Successful azacitidine therapy for myelodysplastic syndrome associated with VEXAS syndrome

• Published in: International journal of hematology Vol. 117; no. 6; pp. 919 - 924
• Main Authors: Kataoka, Asami, Mizumoto, Chisaki, Kanda, Junya, Iwasaki, Makoto, Sakurada, Maki, Oka, Tomomi, Fujimoto, Masakazu, Yamamoto, Yosuke, Yamashita, Kohei, Nannya, Yasuhito, Ogawa, Seishi, Takaori-Kondo, Akifumi
• Format: Journal Article
• Language: English
• Published: Singapore Springer Nature Singapore 01.06.2023; Springer Nature B.V
• Subjects: Abnormalities; Aged; Anemia; Arthralgia; Azacitidine - therapeutic use; Bone marrow; Case Report; Enzyme Inhibitors - therapeutic use; Erythema; Exanthema; Fever; Health services; Hematology; Humans; Immunosuppressive agents; Inflammation; Inflammation - complications; Male; Medicine; Medicine & Public Health; Mutation; Myelodysplastic syndrome; Myelodysplastic syndromes; Myelodysplastic Syndromes - complications; Myelodysplastic Syndromes - drug therapy; Myelodysplastic Syndromes - genetics; Next-generation sequencing; Oncology; Skin Diseases, Genetic; Skin resistance; Therapy; Vacuoles; VEXAS syndrome; mutation; Azacitidine; Myelodysplastic syndrome; DNMT3A mutation; UBA1 mutation
• ISSN: 0925-5710; 1865-3774; 1865-3774
• DOI: 10.1007/s12185-023-03532-y

VEXAS (vacuoles, E1 enzyme, X-linked, autoinflammatory, somatic) syndrome is caused by UBA1 somatic mutations and is characterized by late-onset systemic autoimmune inflammation and blood abnormalities such as cytopenia, vacuolation of myeloid/erythroblastic cells, and myelodysplastic syndrome (MDS).
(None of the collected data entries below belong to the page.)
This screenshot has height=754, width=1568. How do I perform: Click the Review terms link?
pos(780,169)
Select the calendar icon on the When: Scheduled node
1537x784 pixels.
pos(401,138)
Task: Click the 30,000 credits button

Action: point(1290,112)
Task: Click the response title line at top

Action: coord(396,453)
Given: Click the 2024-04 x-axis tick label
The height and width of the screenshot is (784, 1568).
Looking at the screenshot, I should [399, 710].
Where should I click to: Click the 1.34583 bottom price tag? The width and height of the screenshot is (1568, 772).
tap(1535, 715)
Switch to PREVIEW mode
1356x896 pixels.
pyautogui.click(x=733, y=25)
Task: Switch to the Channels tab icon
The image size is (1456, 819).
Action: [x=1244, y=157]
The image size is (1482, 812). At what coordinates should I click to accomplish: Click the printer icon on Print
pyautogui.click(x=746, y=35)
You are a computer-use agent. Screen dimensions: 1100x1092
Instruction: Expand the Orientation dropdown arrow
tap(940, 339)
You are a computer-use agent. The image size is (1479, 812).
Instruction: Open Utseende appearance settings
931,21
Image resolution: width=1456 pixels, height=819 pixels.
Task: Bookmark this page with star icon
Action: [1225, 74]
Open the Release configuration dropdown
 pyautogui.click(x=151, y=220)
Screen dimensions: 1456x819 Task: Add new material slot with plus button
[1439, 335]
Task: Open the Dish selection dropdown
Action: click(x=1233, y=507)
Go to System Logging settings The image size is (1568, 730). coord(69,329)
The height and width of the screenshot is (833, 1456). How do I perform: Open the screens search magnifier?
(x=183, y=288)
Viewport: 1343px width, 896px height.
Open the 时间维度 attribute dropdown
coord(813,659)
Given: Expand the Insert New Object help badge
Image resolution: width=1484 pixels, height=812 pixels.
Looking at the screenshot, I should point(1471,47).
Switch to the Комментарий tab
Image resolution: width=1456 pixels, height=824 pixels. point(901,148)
It is often resistant to immunosuppressive therapy, and no treatment strategy has been established. A 65-year-old man presented with palpable erythema, fever, macrocytic anemia, and arthralgia. He was subsequently diagnosed with MDS complicated by Sweet's disease. Treatment with azacitidine was initiated due to suspected skin invasion by MDS cells and resistance of the skin rash to steroid therapy. Next-generation sequencing of bone marrow samples prior to treatment initiation revealed the presence of UBA1 p.M41L (VAF 0.38) and DNMT3A p.L605fs mutations (VAF 0.184). Based on the findings of systemic inflammation, a diagnosis of VEXAS syndrome was made. The fever and skin rash improved with azacitidine therapy. In conclusion, somatic mutations in UBA1 should be explored in patients with MDS exhibiting systemic autoimmune inflammation. Furthermore, azacitidine may be a good treatment option for systemic autoinflammation in MDS associated with VEXAS syndrome.